MATERIAL FOR THIS EXERCISE:
-------------------------

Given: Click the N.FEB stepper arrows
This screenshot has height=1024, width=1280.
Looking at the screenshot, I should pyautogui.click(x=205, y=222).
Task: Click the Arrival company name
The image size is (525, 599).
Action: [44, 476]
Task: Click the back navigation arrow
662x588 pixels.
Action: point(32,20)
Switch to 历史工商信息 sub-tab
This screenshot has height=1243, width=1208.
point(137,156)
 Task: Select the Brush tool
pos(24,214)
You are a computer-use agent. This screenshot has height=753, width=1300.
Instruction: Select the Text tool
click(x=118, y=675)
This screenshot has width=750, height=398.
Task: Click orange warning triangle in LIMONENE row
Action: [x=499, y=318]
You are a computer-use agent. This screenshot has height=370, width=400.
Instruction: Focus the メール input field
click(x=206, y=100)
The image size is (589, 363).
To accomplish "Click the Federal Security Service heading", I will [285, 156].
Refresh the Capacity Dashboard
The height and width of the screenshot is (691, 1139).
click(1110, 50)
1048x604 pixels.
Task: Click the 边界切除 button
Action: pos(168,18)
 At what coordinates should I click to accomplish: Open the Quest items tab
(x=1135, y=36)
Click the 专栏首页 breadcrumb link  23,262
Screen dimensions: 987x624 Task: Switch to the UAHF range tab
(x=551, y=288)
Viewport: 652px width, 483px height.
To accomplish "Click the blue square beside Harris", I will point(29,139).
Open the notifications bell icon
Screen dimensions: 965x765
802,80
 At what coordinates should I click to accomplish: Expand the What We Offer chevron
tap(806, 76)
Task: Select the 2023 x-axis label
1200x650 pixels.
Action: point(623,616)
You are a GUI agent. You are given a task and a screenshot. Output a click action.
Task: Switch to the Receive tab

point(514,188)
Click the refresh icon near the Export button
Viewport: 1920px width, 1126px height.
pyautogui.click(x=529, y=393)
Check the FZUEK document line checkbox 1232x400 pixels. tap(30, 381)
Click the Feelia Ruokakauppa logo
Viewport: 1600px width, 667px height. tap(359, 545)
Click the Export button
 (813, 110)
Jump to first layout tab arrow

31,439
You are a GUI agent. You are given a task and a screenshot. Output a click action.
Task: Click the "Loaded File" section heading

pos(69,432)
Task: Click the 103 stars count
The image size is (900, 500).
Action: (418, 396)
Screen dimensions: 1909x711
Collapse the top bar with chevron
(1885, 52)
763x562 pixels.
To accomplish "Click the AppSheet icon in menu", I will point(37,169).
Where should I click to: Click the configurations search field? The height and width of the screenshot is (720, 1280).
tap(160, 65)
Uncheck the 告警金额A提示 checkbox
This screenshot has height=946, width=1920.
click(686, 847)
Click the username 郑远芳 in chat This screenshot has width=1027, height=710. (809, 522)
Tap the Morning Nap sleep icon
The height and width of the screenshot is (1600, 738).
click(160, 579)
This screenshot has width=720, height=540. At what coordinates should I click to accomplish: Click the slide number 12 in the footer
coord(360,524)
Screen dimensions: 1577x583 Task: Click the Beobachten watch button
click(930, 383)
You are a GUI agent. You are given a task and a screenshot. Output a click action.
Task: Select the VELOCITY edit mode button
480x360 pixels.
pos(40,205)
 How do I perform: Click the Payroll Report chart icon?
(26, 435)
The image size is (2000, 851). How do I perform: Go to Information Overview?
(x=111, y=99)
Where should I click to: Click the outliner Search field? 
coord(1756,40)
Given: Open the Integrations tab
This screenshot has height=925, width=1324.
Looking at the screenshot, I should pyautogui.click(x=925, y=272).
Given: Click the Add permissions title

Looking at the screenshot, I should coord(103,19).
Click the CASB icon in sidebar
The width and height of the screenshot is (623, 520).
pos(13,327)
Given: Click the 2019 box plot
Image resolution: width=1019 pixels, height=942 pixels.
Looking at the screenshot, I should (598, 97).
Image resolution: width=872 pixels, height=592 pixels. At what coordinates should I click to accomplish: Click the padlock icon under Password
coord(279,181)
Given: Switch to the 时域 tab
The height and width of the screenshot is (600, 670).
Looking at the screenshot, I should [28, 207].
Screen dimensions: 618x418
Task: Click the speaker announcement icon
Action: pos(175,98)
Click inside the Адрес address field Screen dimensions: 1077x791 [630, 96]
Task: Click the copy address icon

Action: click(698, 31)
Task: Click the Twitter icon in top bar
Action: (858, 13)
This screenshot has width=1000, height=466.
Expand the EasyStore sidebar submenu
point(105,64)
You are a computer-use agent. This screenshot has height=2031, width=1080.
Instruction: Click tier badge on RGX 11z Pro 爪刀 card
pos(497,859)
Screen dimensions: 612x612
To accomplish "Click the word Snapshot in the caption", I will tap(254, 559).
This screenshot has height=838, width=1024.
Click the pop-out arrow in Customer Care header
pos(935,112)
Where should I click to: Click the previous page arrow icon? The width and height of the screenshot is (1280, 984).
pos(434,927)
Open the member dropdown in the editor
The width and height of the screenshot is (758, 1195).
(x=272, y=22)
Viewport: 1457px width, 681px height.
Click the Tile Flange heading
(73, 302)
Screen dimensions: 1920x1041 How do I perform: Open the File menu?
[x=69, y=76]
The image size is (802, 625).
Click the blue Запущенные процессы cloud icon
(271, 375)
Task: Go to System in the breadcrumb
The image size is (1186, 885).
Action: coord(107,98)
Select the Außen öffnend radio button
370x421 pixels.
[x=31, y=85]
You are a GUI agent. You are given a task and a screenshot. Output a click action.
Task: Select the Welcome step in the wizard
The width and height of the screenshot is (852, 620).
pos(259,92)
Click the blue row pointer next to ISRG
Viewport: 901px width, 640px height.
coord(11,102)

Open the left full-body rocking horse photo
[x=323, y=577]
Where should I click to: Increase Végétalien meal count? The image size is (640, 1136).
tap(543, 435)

-------------------------

WORK REQUIRED:
Of the lines above, extract only those from the line with "480x360 pixels." to the line with "Given: Open the Integrations tab", both included, exactly as written.

ANSWER SPACE:
480x360 pixels.
pos(40,205)
 How do I perform: Click the Payroll Report chart icon?
(26, 435)
The image size is (2000, 851). How do I perform: Go to Information Overview?
(x=111, y=99)
Where should I click to: Click the outliner Search field? 
coord(1756,40)
Given: Open the Integrations tab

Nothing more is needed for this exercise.